In its inquiry on the Welsh food and drink industry post-Brexit, the Committee has been looking at concerns about branding and marketing, funding and the EU migrant workforce which is central to the Welsh food industry.
Protecting a Welsh brand
The Committee is calling for a strong Welsh identity to be developed, to sell the story of Wales as a producer of high quality food. This will help the industry meet the challenges it faces after Brexit.
The Committee was told that it appears that Brexit has had a negative impact on the reputation of the UK in many countries, particularly in Europe. In these markets, it will be important to maintain a ‘Welsh’, rather than ‘UK’ identity after Brexit. The Committee accepts that the UK identity can be a means of gaining access to new, global markets, but the Welsh identity should be the focus in markets that are already established.

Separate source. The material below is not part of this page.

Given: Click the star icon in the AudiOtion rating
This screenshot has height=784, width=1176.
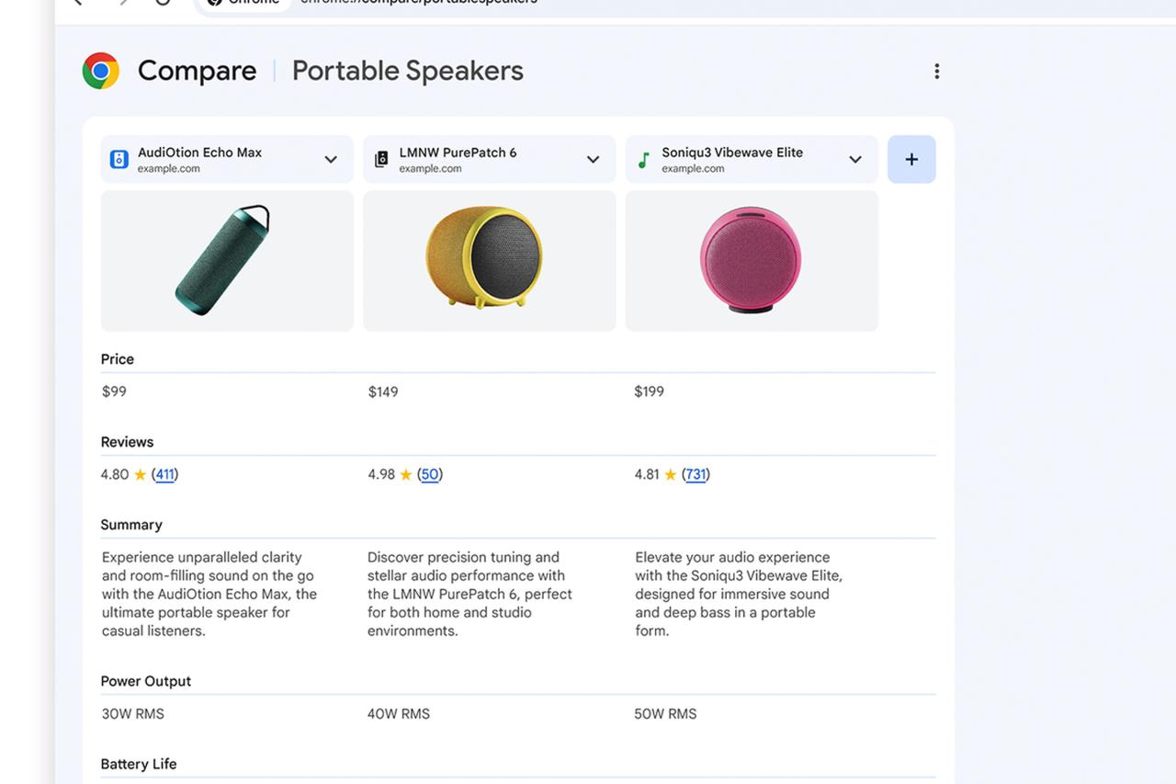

The EU’s Protected Food Names, also known as Geographical Indications (GI), scheme was highlighted as a key selling point for the food sector in Wales. It has been estimated that Protected Food Name status increases the value of a product. Hybu Cig Cymru - Meat Promotion Wales suggested that 25% of the growth in lamb exports between 2003 and 2012 was directly attributable to the GI status of Welsh lamb.
There are currently 16 Welsh products registered under the EU scheme, including Welsh lamb, Welsh beef, Anglesey Sea Salt (Halen Môn) and Traditional Welsh Caerphilly.
The labour market post-Brexit
Access to labour is a key challenge for the food and drink industry and the Committee heard that businesses currently are heavily reliant on EU migrant workers. Proposed changes to immigration policy post-Brexit would see a much more restrictive system for low skilled EU migrant workers. Food producers told the committee they were worried about the potential impact of these changes which could lead to a significant shortage of workers within their industries.
This was a particular concern for the meat processing industry, where it is estimated that over 50% of the workforce in some large processing facilities are migrant workers, mainly from the EU. The Committee hear estimates that 95% of vets working in the meat hygiene sector are from overseas. The tourism and hospitality industry is also highly reliant on EU migrant workers.
The Committee is calling on the Welsh Government to set out its position on the UK Government’s proposed new single immigration system and explain the impact it expects these proposals to have on the food and drink industry.
Mike Hedges AM, Chair of the Climate Change, Environment and Rural Affairs Committee said:
“We are proud of our food and drink industry in Wales, our producers are a crucial part of the economy and the culture of our nation. Protecting and enhancing a clear Welsh brand is important for the future.
“We know from consumer surveys that 8 out of 10 Welsh shoppers would always buy Welsh produce if the price is right. We need to make sure that it is easy to identify and access Welsh produce, both domestically and internationally. The challenges presented by Brexit makes this even more urgent.
“It is unclear how the Welsh Government intends to respond to the impact of restrictions on access to EU migrant workers on these industries in the immediate post-Brexit period and the shorter term.
“Our committee has heard some helpful but concerning evidence from industry representatives and we’re calling on the Welsh Government to respond. Businesses need reassurance that the Welsh and UK Governments are responding to their concerns and have a clear strategy for the future.”
Gwyn Howells of Hybu Cig Cymru – Meat Promotion Wales, added:
“Immediate, seamless protection for the Welsh Lamb and Welsh Beef brands post Brexit is essential for the red meat industry.
“The impact of Brexit on labour supply in processing facilities could be quite significant given the reliance on migrant workers. In some large processing facilities in Wales, over 50% of the workforce are migrant workers, mainly from the EU. We need a future immigration system based on an ability to find work and will cover not only the skilled workforce but the non-skilled workforce.
“It will be extremely difficult to replace EU migrant workers with indigenous workers, who seem unwilling to work in abattoirs and meat-cutting plants. Where there have been similar issues in the Republic of Ireland, they introduced of a scheme to attract workers from South American countries to processing plants. The UK Government might need to consider the introduction of a similar scheme.”
The Committee heard from a wide range of representatives of the food and hospitality sectors during its inquiry, including Meat Promotion Wales, the Food and Drink Wales Industry Board, Wales Tourism Alliance and UK Hospitality Cymru.